Brummi / MonoRec

Official implementation of the paper: MonoRec: Semi-Supervised Dense Reconstruction in Dynamic Environments from a Single Moving Camera (CVPR 2021)
MIT License
587 stars 85 forks source link

Do not understand the difference between Dts and Dt #43

Closed dragon97ytd closed 2 years ago

dragon97ytd commented 2 years ago

Thanks for your outstanding work in this area, it can be applied to a lot of places. But I do not understand one thing in the paper that you write below

"Specifically, for each image, we predict its depth maps Dt and DSt using the cost volumes formed by temporal stereo images C and static stereo images CS, respectively." (The location is in Muti-stage Training --> Bootstrapping --> Mask Module below, if you could not find it you can use search button in your PDF reader to find the sentence)

Can you tell me what does "static stereo images" mean and where are they implemented in your code? By the way, if convenient, can you send me the code about how to generate moving objection mask ? My email is "tingdong.yu@cripac.ia.ac.cn" and you can send the code to it,

Thanks for your great contribution again. best wishes

hardik01shah commented 2 years ago

Hi, According to my understanding of the paper, the term "static stereo images" corresponds to the image given by the second lens of the stereo camera at the same timestamp. It has been mentioned that stereo images are being used during the bootstrapping stage of training. And the KITTI dataset has stereo images i.e. at each timestamp there are two images captured, one from the left and the right camera. Hence, during training these two views are utilized for the formation of the cost volume apart from the temporal stereo images.

• Provided material:
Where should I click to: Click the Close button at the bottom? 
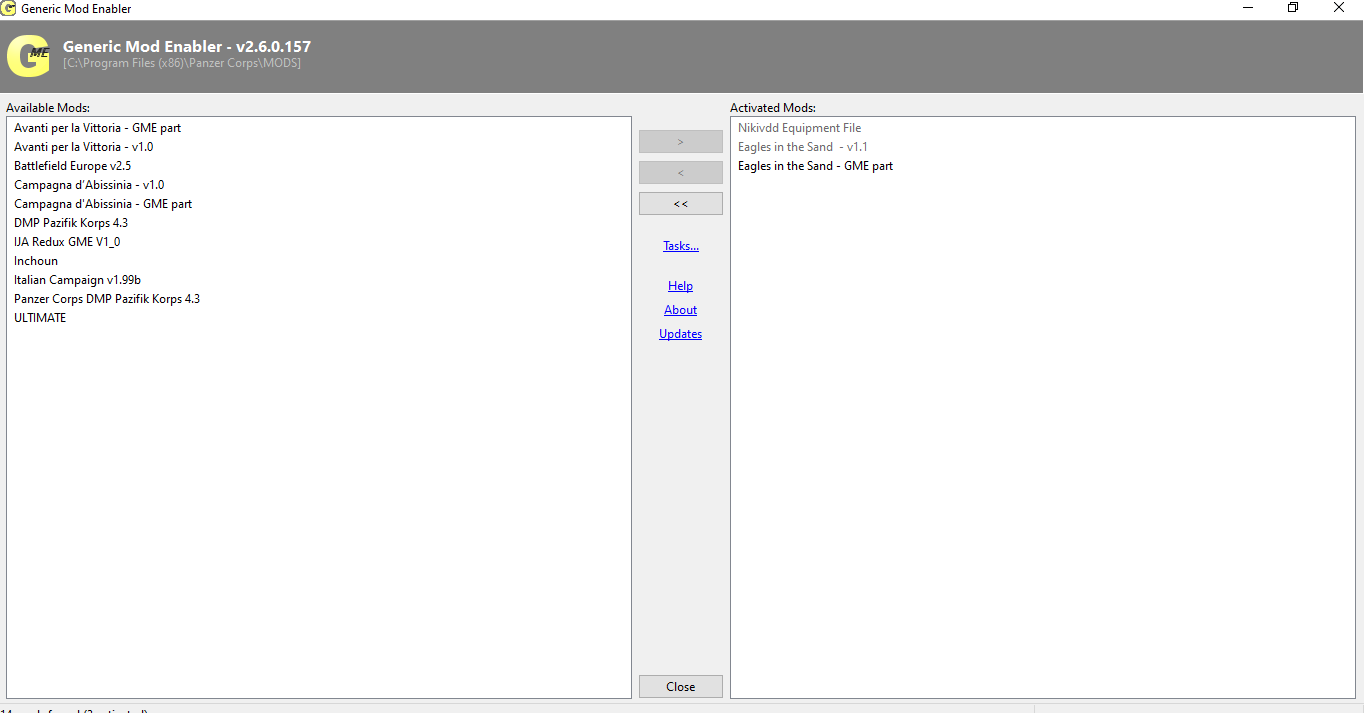(x=680, y=687)
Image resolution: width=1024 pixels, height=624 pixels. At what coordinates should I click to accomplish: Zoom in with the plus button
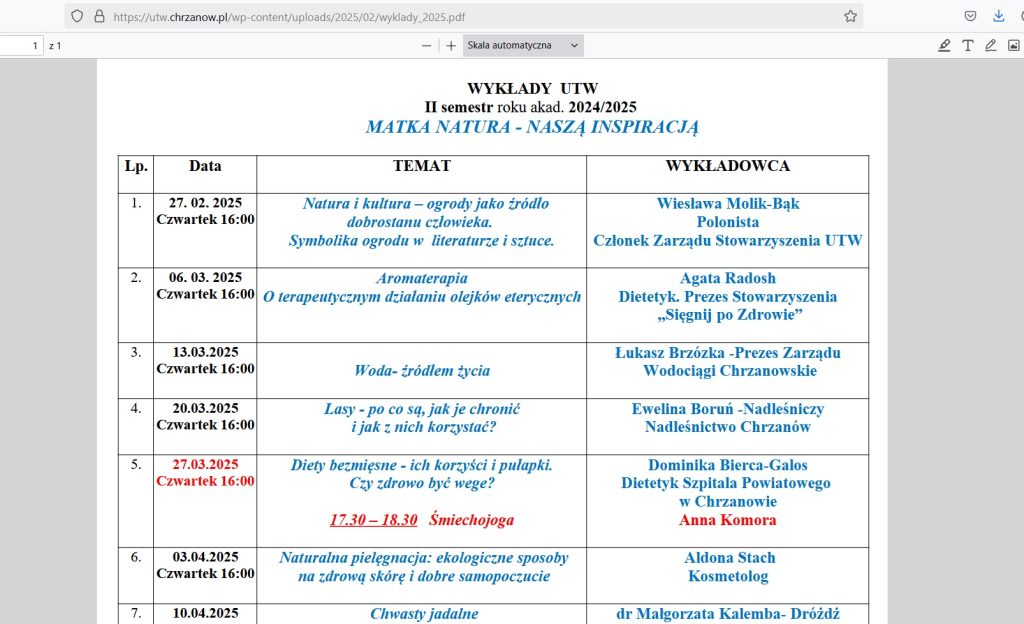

• Problems to solve:
1) Reproduce the passage of the MonoRec issue thread between "Closed dragon97ytd closed" and "find the sentence)", inclusive.
2) Continue the MonoRec issue thread on static stereo images, starting after its last sentence.

• Outputs:
1)
Closed dragon97ytd closed 2 years ago

dragon97ytd commented 2 years ago

Thanks for your outstanding work in this area, it can be applied to a lot of places. But I do not understand one thing in the paper that you write below

"Specifically, for each image, we predict its depth maps Dt and DSt using the cost volumes formed by temporal stereo images C and static stereo images CS, respectively." (The location is in Muti-stage Training --> Bootstrapping --> Mask Module below, if you could not find it you can use search button in your PDF reader to find the sentence)

2)
Regarding implementation in code, this line in the KITTI dataloader is where the static stereo images are used.

Brummi commented 2 years ago

Hi @dragon97ytd , thank you for your interest in our work! And thank you @hardik01shah for replying, you are right!

Dt is the depth map predicted from a cost volume that was created from the monocular camera sequence (i.e. same camera, different time steps). In the code, these frames are usually just "frames" in the data dict.

DSt is the depth map predicted from a cost volume that was created from the stereo frame only (i.e. different camera, same time step). In the code, this frame is the "stereo_frame" in the data dict.

I also sent you the code via email.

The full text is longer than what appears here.